Extract:

• • • • •

In GST, credits of input taxes paid at each stage will be available in the subsequent stage of value addition. This makes GST essentially a tax only on value addition at each stage. The final consumer will have to bear only the GST charged by the last dealer in the supply chain, with set off benefits at all the previous stages.
What are the benefits of GST?
The GST will bring in several benefits for business and industry, Central and State Governments and the consumer. If you are part of business and industry, the GST will offer easy compliance via online. This means all tax payer services such as registrations, returns, and payments would be available to the taxpayers online.
The GST will ensure that indirect tax rates and structures are common across the country. This simplifies the ease of doing business in India. The GST will provide seamless tax credits throughout the value chain, and across the state boundaries. The new tax system will improve competition and provides advantages to manufacturers and exporters.
As far as central and state governments are concerned, the GST will be easy to administer than the current complex tax. They can control leakages and prevent tax evasion. It will also bring higher revenue efficiency by decreasing the total cost of collection of tax revenues of the government.
On the consumer front, the new Goods and Services Tax (GST) enable consumers to pay only one tax based on the total value of goods and services. The new tax system will enhance efficiency and prevents leakages. Moreover, the overall tax burden on several products will decrease, which will ultimately benefit consumers.
Which taxes at the Center and State level are being subsumed into GST?
The Central Excise Duty, Additional Excise Duty, Service Tax, Countervailing Duty, Special Additional Duty of Customs are merged into one at the central government level. As far as state government is concerned, the State Value Added Tax/Sales Tax, Entertainment Tax, Octroi, Entry tax, Purchase Tax, Luxury tax and taxes on lottery, betting and gambling are combined into one single tax. For online purchases, IGST will be created.
What are the major chronological events that have led to the introduction of GST?

• • • • •

Data entries:
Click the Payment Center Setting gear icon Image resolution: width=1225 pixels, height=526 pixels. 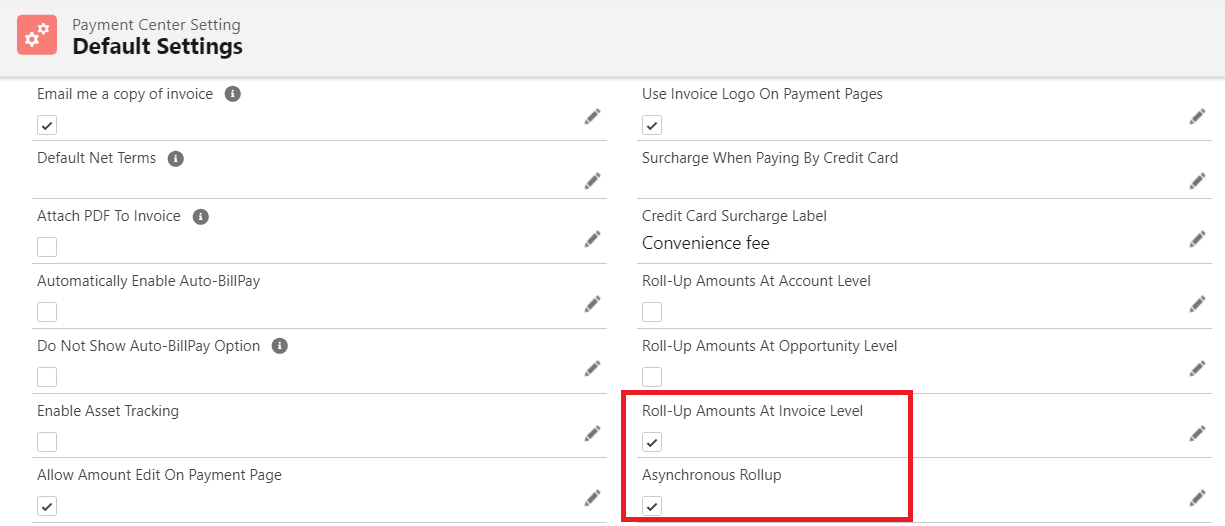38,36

• • • • •

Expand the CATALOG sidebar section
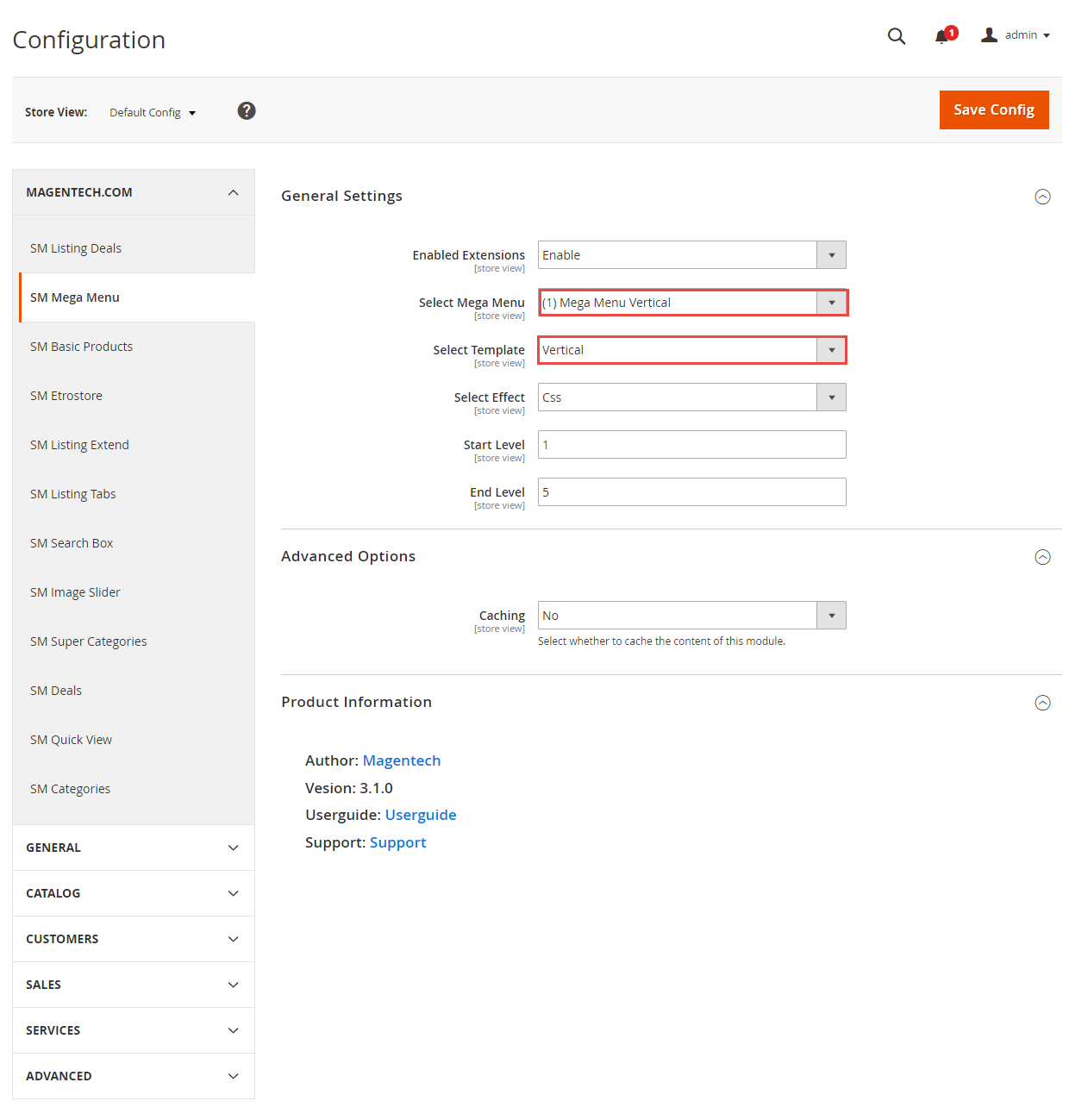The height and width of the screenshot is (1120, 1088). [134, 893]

• • • • •

Tasks:
1. According to the GST passage, why is GST essentially a tax only on value addition at each stage? Answer in one to three sentences.
2. From the GST passage, reproduce the part that opens with the words containing "On the consumer" and closes with "ultimately benefit consumers.".

Outputs for the tasks:
1. Credits for input taxes paid at each stage are available at the next stage of value addition. Because of these credits, each stage bears tax only on the value it adds.

2.
On the consumer front, the new Goods and Services Tax (GST) enable consumers to pay only one tax based on the total value of goods and services. The new tax system will enhance efficiency and prevents leakages. Moreover, the overall tax burden on several products will decrease, which will ultimately benefit consumers.